Reproduce the records word for word, from the line containing "You are a computer-use agent. This" through the line containing "Select the Template", including both of those lines.

## BEGIN

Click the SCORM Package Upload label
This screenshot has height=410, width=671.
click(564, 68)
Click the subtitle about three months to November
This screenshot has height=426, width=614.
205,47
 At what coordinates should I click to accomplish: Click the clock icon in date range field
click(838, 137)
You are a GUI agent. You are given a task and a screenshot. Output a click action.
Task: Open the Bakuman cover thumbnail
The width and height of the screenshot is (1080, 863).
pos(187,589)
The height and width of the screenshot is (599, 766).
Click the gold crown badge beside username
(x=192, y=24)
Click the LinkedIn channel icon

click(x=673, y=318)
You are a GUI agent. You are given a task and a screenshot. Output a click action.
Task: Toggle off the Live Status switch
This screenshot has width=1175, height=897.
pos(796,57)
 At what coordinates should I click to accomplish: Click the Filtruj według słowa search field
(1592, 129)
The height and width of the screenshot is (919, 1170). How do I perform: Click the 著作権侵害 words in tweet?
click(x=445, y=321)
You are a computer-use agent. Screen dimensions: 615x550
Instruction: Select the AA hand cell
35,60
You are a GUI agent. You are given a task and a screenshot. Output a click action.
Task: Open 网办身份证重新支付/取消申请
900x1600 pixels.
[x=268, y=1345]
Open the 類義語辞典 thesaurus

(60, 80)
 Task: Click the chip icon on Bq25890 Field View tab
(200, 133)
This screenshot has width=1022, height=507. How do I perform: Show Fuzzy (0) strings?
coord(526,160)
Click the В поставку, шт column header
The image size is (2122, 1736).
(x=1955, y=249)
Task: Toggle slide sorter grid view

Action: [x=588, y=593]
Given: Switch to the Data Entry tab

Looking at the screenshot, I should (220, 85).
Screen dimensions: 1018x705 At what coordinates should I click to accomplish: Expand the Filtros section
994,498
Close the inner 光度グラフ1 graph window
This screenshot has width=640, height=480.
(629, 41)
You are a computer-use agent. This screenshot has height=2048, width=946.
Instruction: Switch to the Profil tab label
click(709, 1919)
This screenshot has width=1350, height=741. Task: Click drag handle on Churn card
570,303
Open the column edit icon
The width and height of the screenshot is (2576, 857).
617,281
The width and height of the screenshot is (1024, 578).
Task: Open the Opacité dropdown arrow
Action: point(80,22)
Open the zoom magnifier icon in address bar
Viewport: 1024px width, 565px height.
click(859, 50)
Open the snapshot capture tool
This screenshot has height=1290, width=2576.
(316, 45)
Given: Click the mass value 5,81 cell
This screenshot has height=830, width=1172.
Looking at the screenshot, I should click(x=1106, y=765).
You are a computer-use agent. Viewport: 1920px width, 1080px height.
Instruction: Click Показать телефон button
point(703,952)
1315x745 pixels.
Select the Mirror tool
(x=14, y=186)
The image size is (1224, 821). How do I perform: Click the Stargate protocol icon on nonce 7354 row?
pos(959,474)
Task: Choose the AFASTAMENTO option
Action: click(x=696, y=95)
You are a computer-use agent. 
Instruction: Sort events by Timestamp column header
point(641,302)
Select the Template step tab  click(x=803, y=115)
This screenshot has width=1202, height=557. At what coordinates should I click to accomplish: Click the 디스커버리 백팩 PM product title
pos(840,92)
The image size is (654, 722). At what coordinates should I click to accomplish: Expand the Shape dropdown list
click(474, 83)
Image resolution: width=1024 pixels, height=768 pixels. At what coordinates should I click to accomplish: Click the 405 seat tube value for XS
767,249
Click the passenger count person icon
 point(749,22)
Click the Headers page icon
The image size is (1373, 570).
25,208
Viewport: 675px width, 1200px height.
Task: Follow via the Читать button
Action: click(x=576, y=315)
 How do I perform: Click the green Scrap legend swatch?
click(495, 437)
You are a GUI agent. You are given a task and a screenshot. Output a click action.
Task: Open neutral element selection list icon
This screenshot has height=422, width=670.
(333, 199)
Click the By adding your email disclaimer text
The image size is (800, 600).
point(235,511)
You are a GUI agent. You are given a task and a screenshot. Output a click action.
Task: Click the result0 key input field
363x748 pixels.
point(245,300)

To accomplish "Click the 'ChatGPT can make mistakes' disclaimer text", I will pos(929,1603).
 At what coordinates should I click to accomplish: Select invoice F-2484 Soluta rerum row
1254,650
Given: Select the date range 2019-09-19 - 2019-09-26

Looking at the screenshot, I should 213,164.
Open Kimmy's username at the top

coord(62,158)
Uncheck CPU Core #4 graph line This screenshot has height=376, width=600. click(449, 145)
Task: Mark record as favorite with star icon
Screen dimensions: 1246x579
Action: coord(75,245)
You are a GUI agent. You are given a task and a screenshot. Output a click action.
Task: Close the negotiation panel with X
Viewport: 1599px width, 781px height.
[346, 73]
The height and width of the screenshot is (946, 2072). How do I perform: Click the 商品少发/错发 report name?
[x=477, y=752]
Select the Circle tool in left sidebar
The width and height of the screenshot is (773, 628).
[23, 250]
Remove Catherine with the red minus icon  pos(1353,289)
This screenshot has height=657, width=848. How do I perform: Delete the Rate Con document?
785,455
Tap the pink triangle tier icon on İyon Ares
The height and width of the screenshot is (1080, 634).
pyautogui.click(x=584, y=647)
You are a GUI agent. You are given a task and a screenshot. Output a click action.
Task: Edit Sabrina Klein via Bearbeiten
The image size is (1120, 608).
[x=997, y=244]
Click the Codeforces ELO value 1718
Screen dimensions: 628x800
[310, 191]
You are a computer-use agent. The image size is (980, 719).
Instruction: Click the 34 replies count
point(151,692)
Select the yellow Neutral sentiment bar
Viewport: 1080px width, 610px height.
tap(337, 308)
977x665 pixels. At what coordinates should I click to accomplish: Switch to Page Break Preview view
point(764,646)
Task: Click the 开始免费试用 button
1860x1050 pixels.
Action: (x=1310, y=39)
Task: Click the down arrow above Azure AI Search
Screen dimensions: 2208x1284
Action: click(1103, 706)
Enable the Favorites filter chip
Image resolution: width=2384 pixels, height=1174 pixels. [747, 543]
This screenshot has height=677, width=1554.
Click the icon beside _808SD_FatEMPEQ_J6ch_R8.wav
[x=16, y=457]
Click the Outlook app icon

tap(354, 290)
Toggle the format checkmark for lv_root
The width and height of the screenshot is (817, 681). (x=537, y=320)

## END

**Full answer:**
You are a computer-use agent. This screenshot has height=2048, width=946.
Instruction: Switch to the Profil tab label
click(709, 1919)
This screenshot has width=1350, height=741. Task: Click drag handle on Churn card
570,303
Open the column edit icon
The width and height of the screenshot is (2576, 857).
617,281
The width and height of the screenshot is (1024, 578).
Task: Open the Opacité dropdown arrow
Action: point(80,22)
Open the zoom magnifier icon in address bar
Viewport: 1024px width, 565px height.
click(859, 50)
Open the snapshot capture tool
This screenshot has height=1290, width=2576.
(316, 45)
Given: Click the mass value 5,81 cell
This screenshot has height=830, width=1172.
Looking at the screenshot, I should click(x=1106, y=765).
You are a computer-use agent. Viewport: 1920px width, 1080px height.
Instruction: Click Показать телефон button
point(703,952)
1315x745 pixels.
Select the Mirror tool
(x=14, y=186)
The image size is (1224, 821). How do I perform: Click the Stargate protocol icon on nonce 7354 row?
pos(959,474)
Task: Choose the AFASTAMENTO option
Action: click(x=696, y=95)
You are a computer-use agent. 
Instruction: Sort events by Timestamp column header
point(641,302)
Select the Template step tab  click(x=803, y=115)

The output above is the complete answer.